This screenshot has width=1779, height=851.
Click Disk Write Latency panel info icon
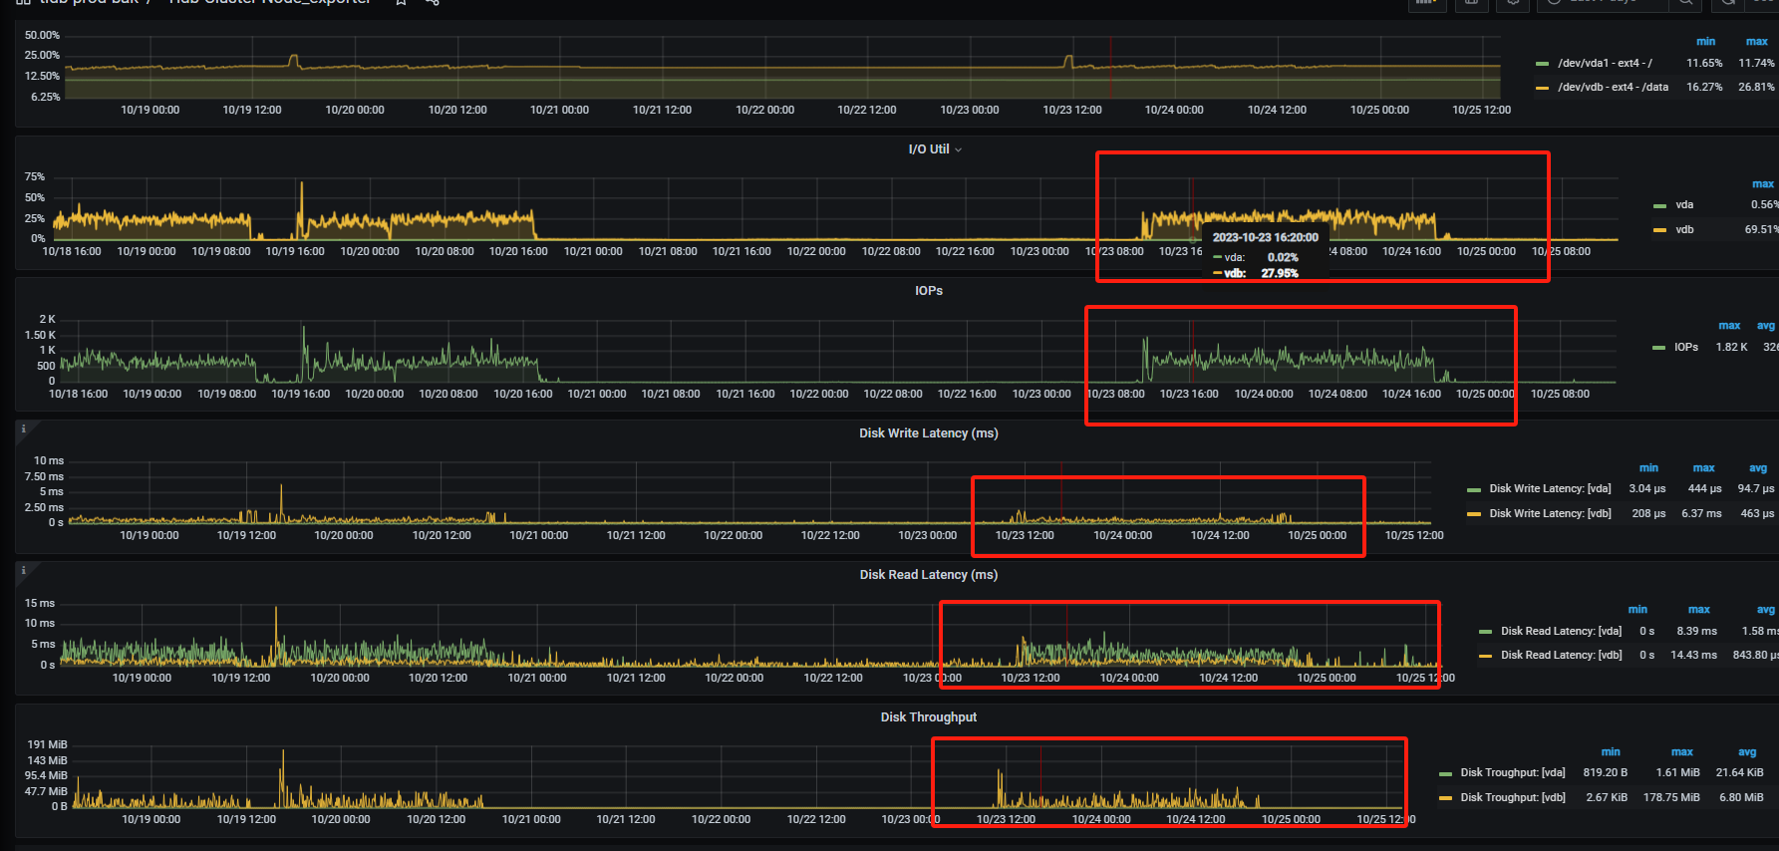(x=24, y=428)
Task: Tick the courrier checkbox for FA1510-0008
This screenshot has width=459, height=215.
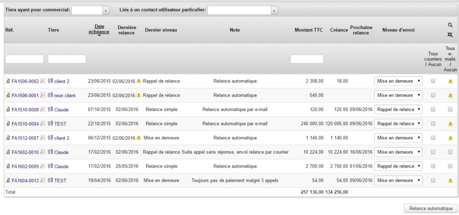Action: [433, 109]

* To be done
Write out verbatim the lines of the listing from the line containing "Task: Tick the" through the end of the listing, both ends included. Leave the pictures out.

* Answer to this problem
Task: Tick the courrier checkbox for FA1510-0008
This screenshot has width=459, height=215.
Action: [433, 109]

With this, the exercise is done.